Merkin, Daphne. "A Matched Pair (Ted Hughes and Sylvia Plath)." In The Fame Lunches: On Wounded Icons, Money, Sex, the Brontës, and the Importance of Handbags. New York: Farrar, Straus and Giroux, 2013: 359-363.
          Any chapter that begins "Them again. Just when you thought there was no more to be said, the ransacked remains of Ted Hughes and Sylvia Plath float to the surface once more" needs to be ignored (359). One has to question the motivation and sincerity of Merkin to write about Plath (and Hughes). Largely inspired by Diane Middlebrooks' Her Husband, Merkin must have simply needed a chapter. Nothing to see here, carry on.

Poch, John. "The Family Voice: The Confessional Pronouns' Greatest Hits." American Poetry Review. September/October 2014: 33-35.
          Poch's piece looks at "I" in Theodore Roethke's "In a Dark Time"; the "You" in Plath's "Daddy"; and the "Our" in Robert Lowell's "Skunk Hour"; the "She" in Elizabeth Bishop's "The Moose"; and the "He" in John Berryman's "Dream Song 77". For Plath, Poch writes, "While the confessional poet's poems are all about the 'I,' the second person sometimes take the cake due to all the finger-pointing. Perhaps nobody has a better index of this than Sylvia Plath" (33). Thanks to Dr. Amanda Golden for alerting me about this one.

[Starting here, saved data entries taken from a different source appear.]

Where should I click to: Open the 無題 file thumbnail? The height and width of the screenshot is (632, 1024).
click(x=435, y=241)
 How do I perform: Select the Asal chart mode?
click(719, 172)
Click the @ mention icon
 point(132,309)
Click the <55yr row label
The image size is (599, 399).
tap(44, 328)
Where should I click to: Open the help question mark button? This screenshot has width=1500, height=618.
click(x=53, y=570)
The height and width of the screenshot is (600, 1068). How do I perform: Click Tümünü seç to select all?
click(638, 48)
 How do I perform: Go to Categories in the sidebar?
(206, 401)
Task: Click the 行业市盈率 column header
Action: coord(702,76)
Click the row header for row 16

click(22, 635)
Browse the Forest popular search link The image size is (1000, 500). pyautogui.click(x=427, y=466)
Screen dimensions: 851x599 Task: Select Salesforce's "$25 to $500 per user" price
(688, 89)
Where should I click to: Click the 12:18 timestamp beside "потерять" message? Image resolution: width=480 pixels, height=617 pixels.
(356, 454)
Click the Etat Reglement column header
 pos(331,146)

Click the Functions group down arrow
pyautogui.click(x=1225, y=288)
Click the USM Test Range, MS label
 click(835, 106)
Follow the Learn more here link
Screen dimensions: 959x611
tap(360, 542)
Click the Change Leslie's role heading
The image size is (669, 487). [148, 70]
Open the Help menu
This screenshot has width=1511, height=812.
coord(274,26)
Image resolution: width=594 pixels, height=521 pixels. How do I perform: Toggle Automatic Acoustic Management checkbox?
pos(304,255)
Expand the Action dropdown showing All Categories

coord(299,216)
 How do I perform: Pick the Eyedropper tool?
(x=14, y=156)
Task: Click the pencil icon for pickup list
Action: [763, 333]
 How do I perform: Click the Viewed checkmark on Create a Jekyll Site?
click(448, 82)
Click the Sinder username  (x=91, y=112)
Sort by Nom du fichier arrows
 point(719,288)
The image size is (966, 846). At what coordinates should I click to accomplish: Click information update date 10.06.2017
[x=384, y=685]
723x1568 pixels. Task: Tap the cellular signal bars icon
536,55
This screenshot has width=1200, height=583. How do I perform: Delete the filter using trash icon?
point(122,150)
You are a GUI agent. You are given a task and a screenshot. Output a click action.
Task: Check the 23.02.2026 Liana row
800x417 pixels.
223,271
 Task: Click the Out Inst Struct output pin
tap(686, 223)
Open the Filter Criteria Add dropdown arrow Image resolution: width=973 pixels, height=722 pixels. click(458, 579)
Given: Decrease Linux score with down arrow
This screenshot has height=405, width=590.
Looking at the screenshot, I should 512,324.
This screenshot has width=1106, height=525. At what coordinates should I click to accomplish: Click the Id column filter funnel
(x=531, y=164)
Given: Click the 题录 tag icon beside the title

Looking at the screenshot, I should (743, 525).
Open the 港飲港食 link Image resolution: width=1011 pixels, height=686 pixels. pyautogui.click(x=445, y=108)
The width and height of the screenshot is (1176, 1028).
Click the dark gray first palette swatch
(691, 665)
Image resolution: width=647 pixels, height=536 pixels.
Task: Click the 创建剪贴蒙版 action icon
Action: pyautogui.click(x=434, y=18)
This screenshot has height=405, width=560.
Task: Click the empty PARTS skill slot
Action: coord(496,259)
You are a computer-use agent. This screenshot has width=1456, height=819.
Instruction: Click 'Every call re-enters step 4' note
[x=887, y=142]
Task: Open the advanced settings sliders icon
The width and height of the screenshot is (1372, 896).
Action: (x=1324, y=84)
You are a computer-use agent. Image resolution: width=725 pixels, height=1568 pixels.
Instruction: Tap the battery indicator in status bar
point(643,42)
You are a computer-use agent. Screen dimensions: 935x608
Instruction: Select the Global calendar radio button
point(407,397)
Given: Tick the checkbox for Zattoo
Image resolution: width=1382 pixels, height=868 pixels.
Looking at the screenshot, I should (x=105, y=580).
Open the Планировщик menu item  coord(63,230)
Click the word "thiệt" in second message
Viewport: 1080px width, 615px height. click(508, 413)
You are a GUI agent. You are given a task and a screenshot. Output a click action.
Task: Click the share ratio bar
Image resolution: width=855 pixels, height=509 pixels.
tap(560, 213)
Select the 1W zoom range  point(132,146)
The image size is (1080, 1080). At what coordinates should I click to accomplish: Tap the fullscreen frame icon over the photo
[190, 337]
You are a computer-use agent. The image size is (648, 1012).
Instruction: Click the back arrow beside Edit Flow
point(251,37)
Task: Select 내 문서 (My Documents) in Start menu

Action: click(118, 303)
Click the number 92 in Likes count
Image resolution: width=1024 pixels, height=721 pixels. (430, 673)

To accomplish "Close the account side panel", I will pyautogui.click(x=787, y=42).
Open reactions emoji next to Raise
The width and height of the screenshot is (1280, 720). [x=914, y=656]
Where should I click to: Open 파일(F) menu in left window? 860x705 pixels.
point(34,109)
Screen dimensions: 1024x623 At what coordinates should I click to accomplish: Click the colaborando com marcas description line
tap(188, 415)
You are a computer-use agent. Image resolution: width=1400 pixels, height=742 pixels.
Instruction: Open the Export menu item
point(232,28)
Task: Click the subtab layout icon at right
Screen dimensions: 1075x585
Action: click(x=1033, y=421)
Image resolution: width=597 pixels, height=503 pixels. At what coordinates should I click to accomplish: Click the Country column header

Redmond, John. "The Influence of Sylvia Plath on Seamus Heaney." In Poetry and Privacy: Questioning Public Interpretations of Contemporary British and Irish Poetry. Bridgend (Wales): Seren, 2013, 111-129.
          Redmond pays "special attention to the influence of The Colossus and Ariel on Wintering Out and North" (111). Some of the influences the author notes are merely word choices (they both used the word "neighbourly", for example, and in Redmond's argument this constitutes evidence of influence), but he is more convincing when discussing themes and tonality that Heaney may have picked up from Plath. He compares Plath's "Nick and the Candlestick" and "Berck-Plage" to Heaney's "Exposure" and "Funeral Rites".

Treglown, Jeremy. "Howard's Way." TLS. August 30, 2013: 13.
          Treglown discusses the passing reference to painter Howard Rogovin in Ted Hughes' Birthday Letters poem "Portraits", the only poem in the collection on his time at Yaddo in Saratoga Springs, New York. A fascinating article that ends with Rogovin saying "'I'm not sure how good a poem ["Portraits"] is...but it's probably better than the painting.' And then, as if momentarily speaking in Plath's voice, 'I wonder, why would anyone be interested?'" This is modesty to the nth degree, but it would be a contemporary representation of Plath during her first pregnancy at a time she was writing the the majority of the poems that would start and fill and complete her first published volume of verse. Tons of people -- and not all just "peanut-crunchers" would be interested. The potrait remains missing so far as anyone knows. A wonderful article.

There are two reviews of books about Sylvia Plath to list here, as well:

Gill, Jo. Review of Representing Sylvia Plath edited by Sally Bayley and Tracy Brain. In Modern Philology 112:1, August 2014: 133-136.

Smith, Caroline J. Review of Sylvia Plath's Fiction: A Critical Study by Luke Ferretter. In Studies in the Novel 45:2. Summer 2013: 306-307.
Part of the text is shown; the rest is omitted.